19 ottobre 2010

NIENTE ZAPPING E LASCIAR LAVORARE IL CERVELLO


 

Questo numero di Arcipelagomilano non contiene alcun articolo di politica e tantomeno qualcosa che abbia a che fare con le primarie di coalizione milanesi. Anticipiamo, e non a caso, una delle regole elettorali ‘, quella che impone di cessare l’attività di propaganda un giorno prima della chiamata alle urne per dar tempo alla gente di riflettere senza essere bombardata dagli ultimi affannosi strilli propagandistici.

Noi proponiamo anche una sosta durante il percorso, troppo lungo per essere fatto d’un fiato, una sosta per gli elettori ma anche per i candidati.

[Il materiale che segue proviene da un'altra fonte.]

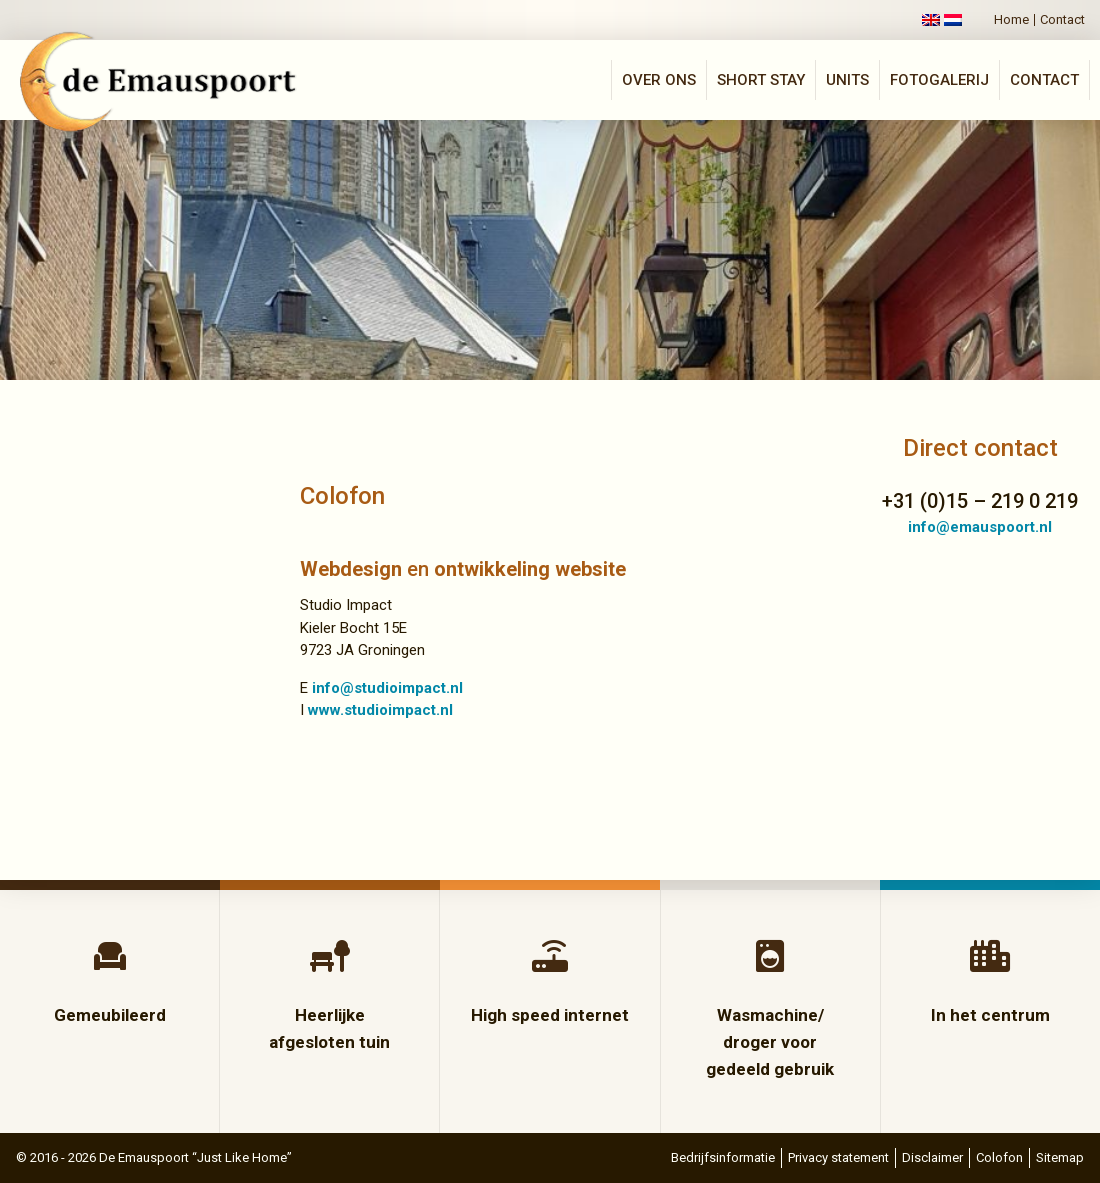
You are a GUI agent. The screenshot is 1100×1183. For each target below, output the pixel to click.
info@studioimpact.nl (387, 688)
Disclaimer (932, 1157)
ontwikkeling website (530, 569)
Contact (1062, 20)
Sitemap (1060, 1157)
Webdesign (351, 569)
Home (1011, 20)
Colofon (999, 1157)
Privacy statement (838, 1157)
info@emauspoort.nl (980, 527)
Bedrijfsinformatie (723, 1157)
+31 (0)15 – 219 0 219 (980, 501)
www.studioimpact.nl (380, 710)
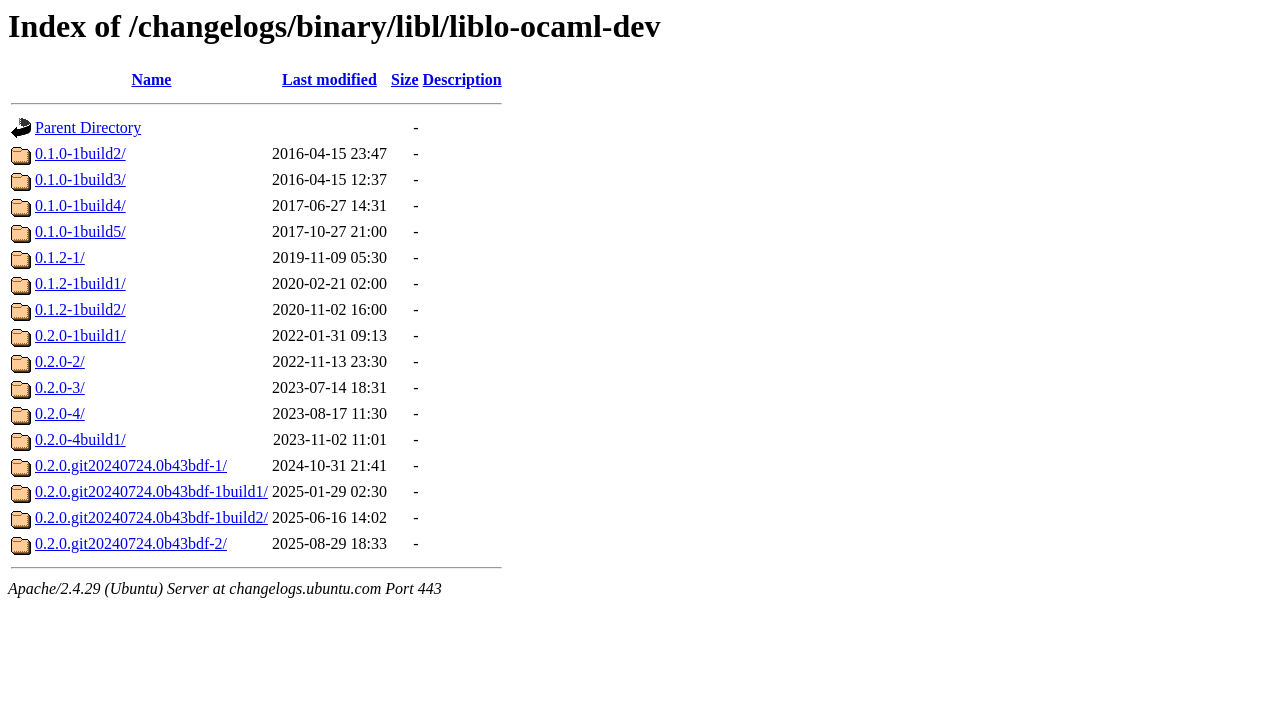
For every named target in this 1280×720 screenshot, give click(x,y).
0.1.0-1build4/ (80, 205)
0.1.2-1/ (60, 257)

Il clima affannato non giova a nessuno soprattutto perché in quest’affanno molte cose si sovrappongono e si vorrebbe poter partecipare ai vari incontri non come formiche impazzite: non è, o almeno non dovrebbe essere un clima da Salone del mobile o da Fuori salone, dove la gente corre da una vernice all’altra o da una coppa di spumantino a una tartina.

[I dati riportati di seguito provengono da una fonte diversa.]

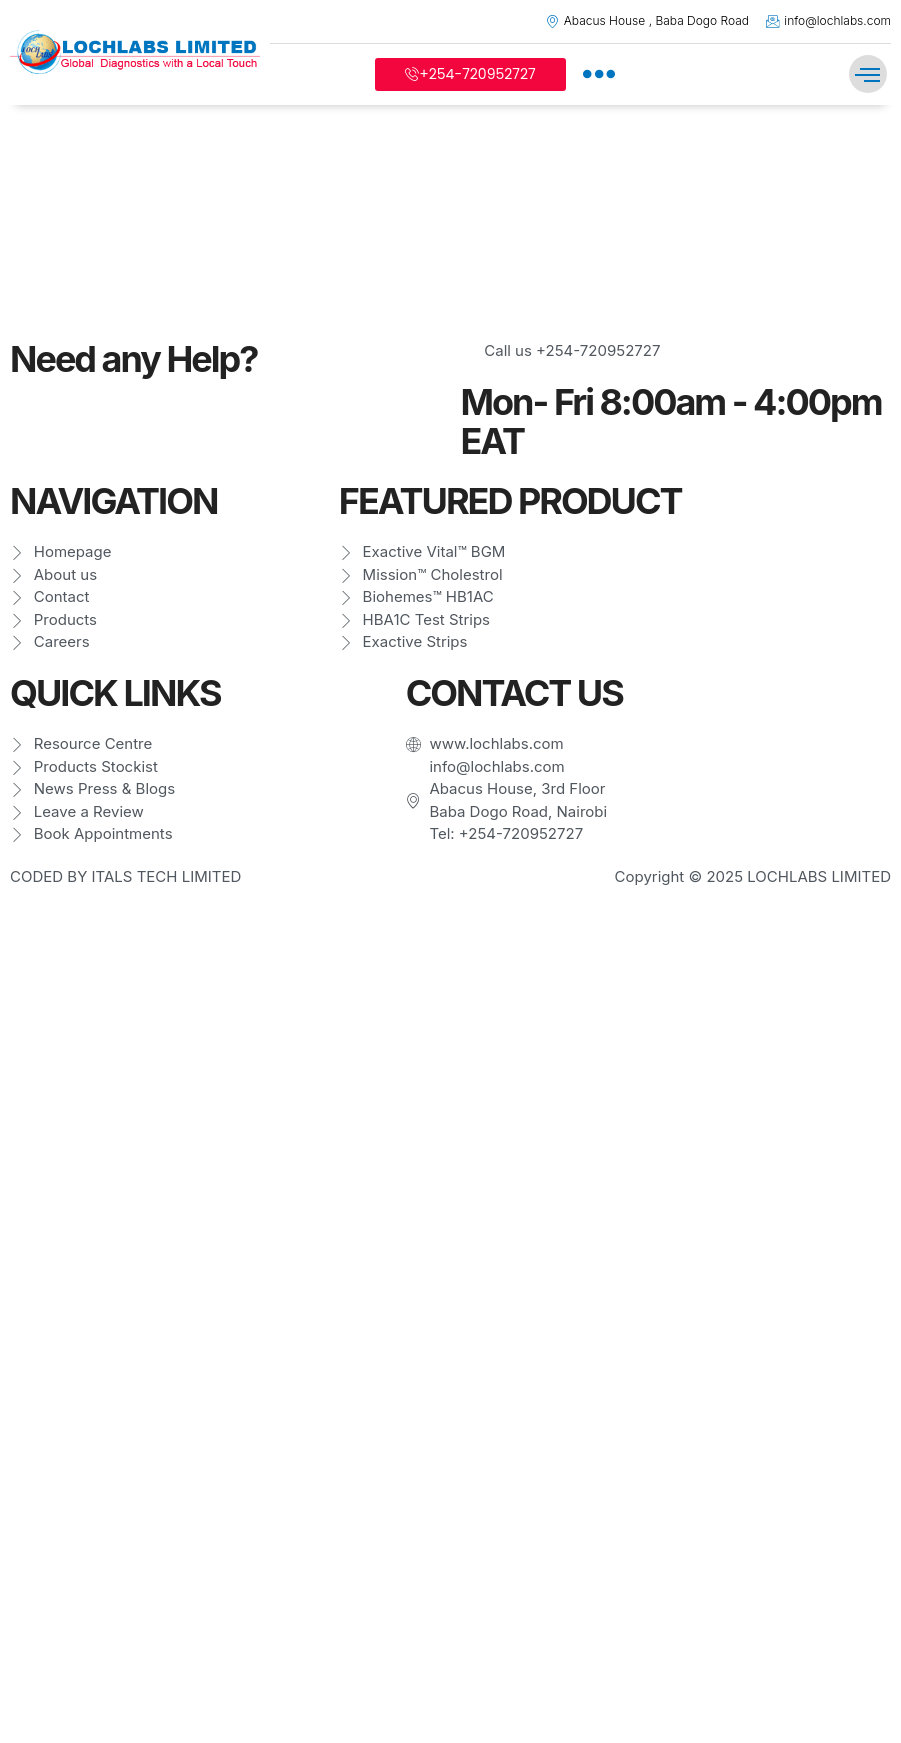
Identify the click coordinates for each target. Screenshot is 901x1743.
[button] (868, 74)
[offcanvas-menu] (599, 74)
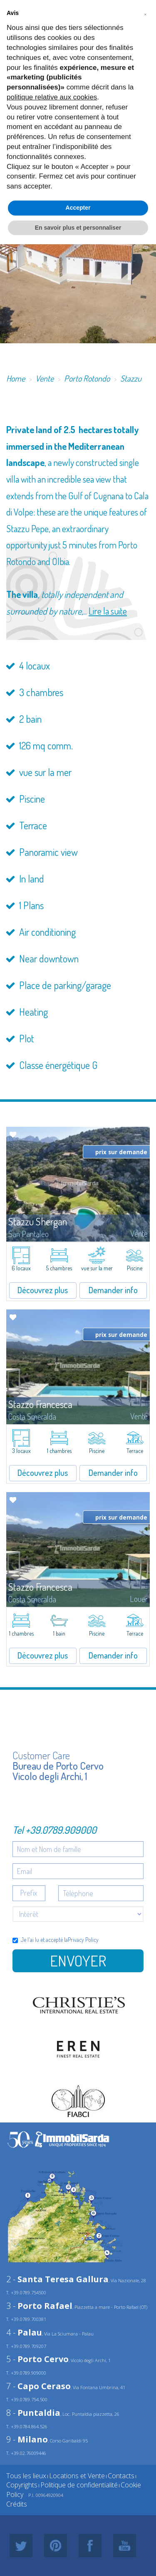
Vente (44, 378)
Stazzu (130, 378)
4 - (24, 2332)
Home (15, 378)
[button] (145, 13)
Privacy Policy (83, 1939)
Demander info (113, 1289)
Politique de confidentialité (79, 2484)
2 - (57, 2279)
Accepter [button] (78, 207)
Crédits (16, 2504)
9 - (27, 2439)
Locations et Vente (77, 2475)
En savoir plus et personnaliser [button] (78, 227)
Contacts (121, 2475)
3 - (39, 2305)
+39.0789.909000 (61, 1829)
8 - (33, 2412)
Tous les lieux (26, 2475)
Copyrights (21, 2484)
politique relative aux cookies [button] (52, 97)
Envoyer (78, 1960)
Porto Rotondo (87, 378)
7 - (38, 2386)
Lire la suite (108, 611)
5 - (37, 2359)
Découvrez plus (42, 1289)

Riprenderemo con il numero successivo a parlare di politica e di primarie e questo sempre con il nostro stile: offrire spazio a chi ha qualcosa di interessante da dire o esprime opinioni che abbiano un qualche contenuto di interesse o che portino acqua al mulino del dibattito.

Una pausa dunque per riflettere sulle vicende milanesi e cercare di consolidare la propria opinione o farsene una senza soggiacere alla pressione mediatica che ci opprime col suo frastuono ma, ormai lo abbiamo capito, anche con i suoi silenzi.

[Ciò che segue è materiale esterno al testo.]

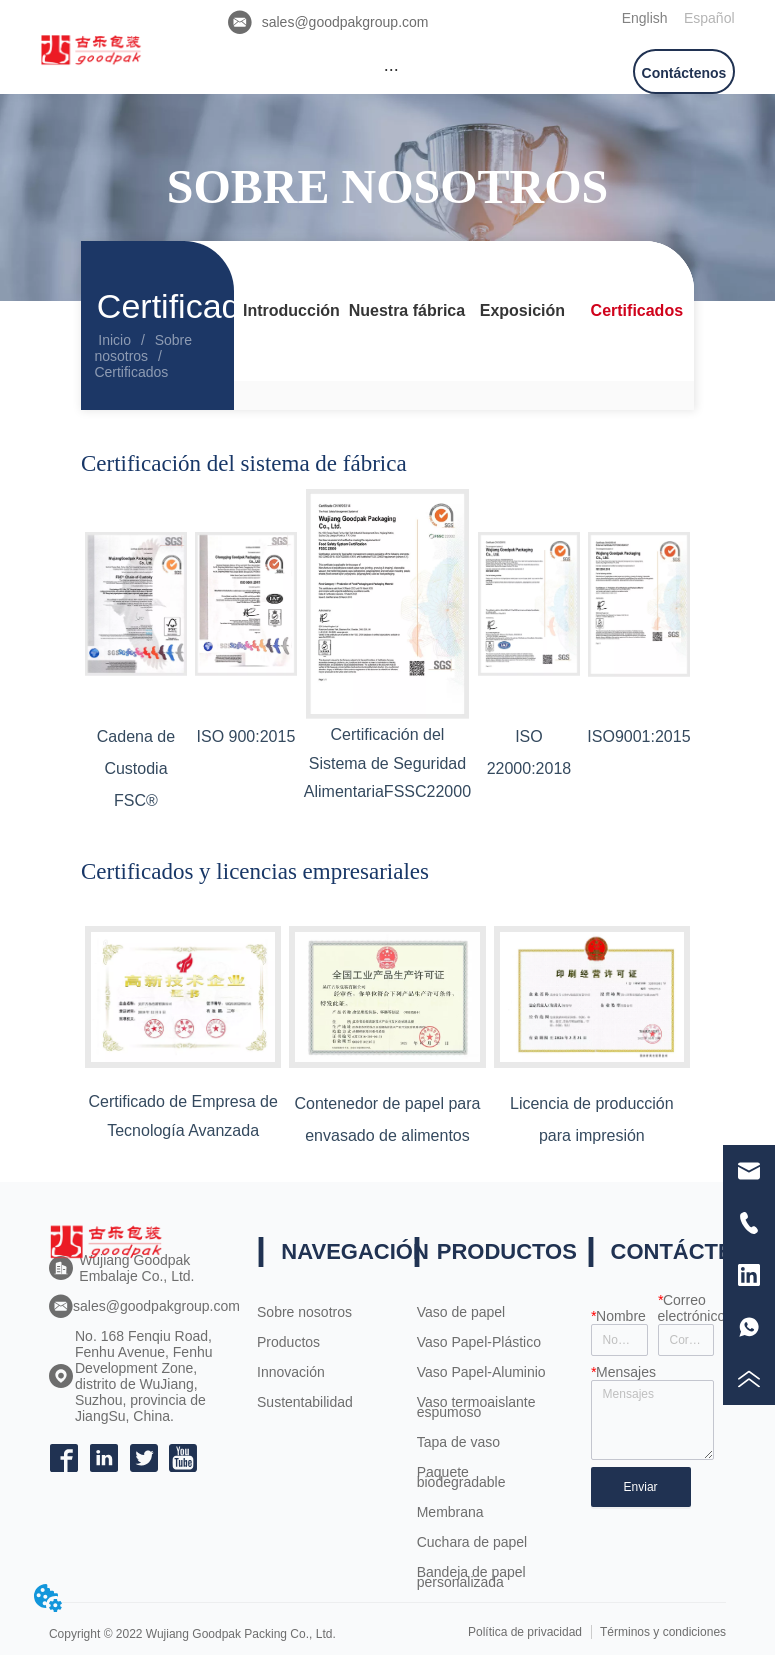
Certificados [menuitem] (637, 310)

L’enfasi data a una notizia e il silenzio su un’analoga solo perché i soggetti coinvolti godono di protezioni diverse è il classico modo di fingere un’informazione generale ma nella sostanza è la quintessenza della faziosità ma regna sovrana in certa stampa.

Vorremmo che la nostra scelta suonasse come un invito a tutti, per una settimana, a buttare il tastino, quello dello zapping della politica ed ha cercare nel proprio vissuto diretto o in quello che persone attendibili a noi vicine ci hanno raccontato o che abbiamo visto con i nostri occhi, gli elementi che formeranno il nostro giudizio. Potrebbe essere l’avvio di un metodo nuovo per avere delle opinioni e non lasciarci travolgere dall’ingorgo delle notizie del quale l’esempio più banale è Internet.

Questa settimana ci occupiamo di un argomento che ha animato il dibattito cittadino: il monumento di Cautela, il cosiddetto “dito”. Certo l’ambiguità regna sovrana perché l’equivoco nasce da un gesto che fa parte da non molto tempo anche della nostra mimica e lo abbiamo importato dagli Stati uniti. Noi c’eravamo abituati al cosiddetto “gesto dell’ombrello” o alla più banali “corna” rinverdite dal nostro presidente del Consiglio ma certi atteggiamenti per merito della televisione si diffondono molto in fretta: comincio a vedere parecchi ragazzi che si “danno cinque”, l’allegro far combaciare due mani a palmo aperto; made in USA.

Il monumento di Cattelan, equivoco a parte, ricorda il realismo fascista – un regime che tra tante nefandezze ci ha lasciato anche alcuni capolavori di architettura e di arti visive – spero che resti dove è, continuando a occupare, purtroppo insieme con un nauseante tappeto di automobili, una delle poche piazze ancora non contagiate dal gusto dell’effimero o da una rutilante pubblicità.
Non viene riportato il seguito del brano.